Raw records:

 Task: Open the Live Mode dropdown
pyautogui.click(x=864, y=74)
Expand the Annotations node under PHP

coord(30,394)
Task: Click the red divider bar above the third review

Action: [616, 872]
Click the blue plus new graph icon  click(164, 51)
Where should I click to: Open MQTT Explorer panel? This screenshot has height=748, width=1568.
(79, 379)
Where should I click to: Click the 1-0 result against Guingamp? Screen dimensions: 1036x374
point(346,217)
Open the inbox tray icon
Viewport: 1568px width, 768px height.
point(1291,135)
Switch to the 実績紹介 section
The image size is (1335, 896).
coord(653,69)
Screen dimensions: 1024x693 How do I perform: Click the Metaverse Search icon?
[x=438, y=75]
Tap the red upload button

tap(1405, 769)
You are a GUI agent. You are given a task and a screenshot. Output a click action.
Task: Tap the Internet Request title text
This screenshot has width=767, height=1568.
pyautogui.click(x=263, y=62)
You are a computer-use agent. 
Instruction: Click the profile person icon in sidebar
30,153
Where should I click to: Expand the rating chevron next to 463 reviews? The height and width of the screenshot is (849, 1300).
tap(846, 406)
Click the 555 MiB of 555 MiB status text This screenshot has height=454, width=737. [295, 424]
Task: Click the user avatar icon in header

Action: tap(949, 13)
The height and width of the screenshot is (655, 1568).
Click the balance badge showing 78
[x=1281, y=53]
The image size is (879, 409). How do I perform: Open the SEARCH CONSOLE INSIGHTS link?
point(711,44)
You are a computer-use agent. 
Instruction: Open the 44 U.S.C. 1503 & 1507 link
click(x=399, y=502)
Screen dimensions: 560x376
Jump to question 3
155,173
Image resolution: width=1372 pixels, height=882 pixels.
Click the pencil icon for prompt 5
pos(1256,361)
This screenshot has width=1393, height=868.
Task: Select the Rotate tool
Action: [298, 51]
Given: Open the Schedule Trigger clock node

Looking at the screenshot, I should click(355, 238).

• **TASK STATEMENT**
Output the lines starting at the one containing "Screen dimensions: 1024x693" and ending at the one containing "point(711,44)", with both of those lines included, and reproduce them without any changes.

• **OUTPUT OF THE EXERCISE**
Screen dimensions: 1024x693 How do I perform: Click the Metaverse Search icon?
[x=438, y=75]
Tap the red upload button

tap(1405, 769)
You are a GUI agent. You are given a task and a screenshot. Output a click action.
Task: Tap the Internet Request title text
This screenshot has width=767, height=1568.
pyautogui.click(x=263, y=62)
You are a computer-use agent. 
Instruction: Click the profile person icon in sidebar
30,153
Where should I click to: Expand the rating chevron next to 463 reviews? The height and width of the screenshot is (849, 1300).
tap(846, 406)
Click the 555 MiB of 555 MiB status text This screenshot has height=454, width=737. [295, 424]
Task: Click the user avatar icon in header

Action: tap(949, 13)
The height and width of the screenshot is (655, 1568).
Click the balance badge showing 78
[x=1281, y=53]
The image size is (879, 409). How do I perform: Open the SEARCH CONSOLE INSIGHTS link?
point(711,44)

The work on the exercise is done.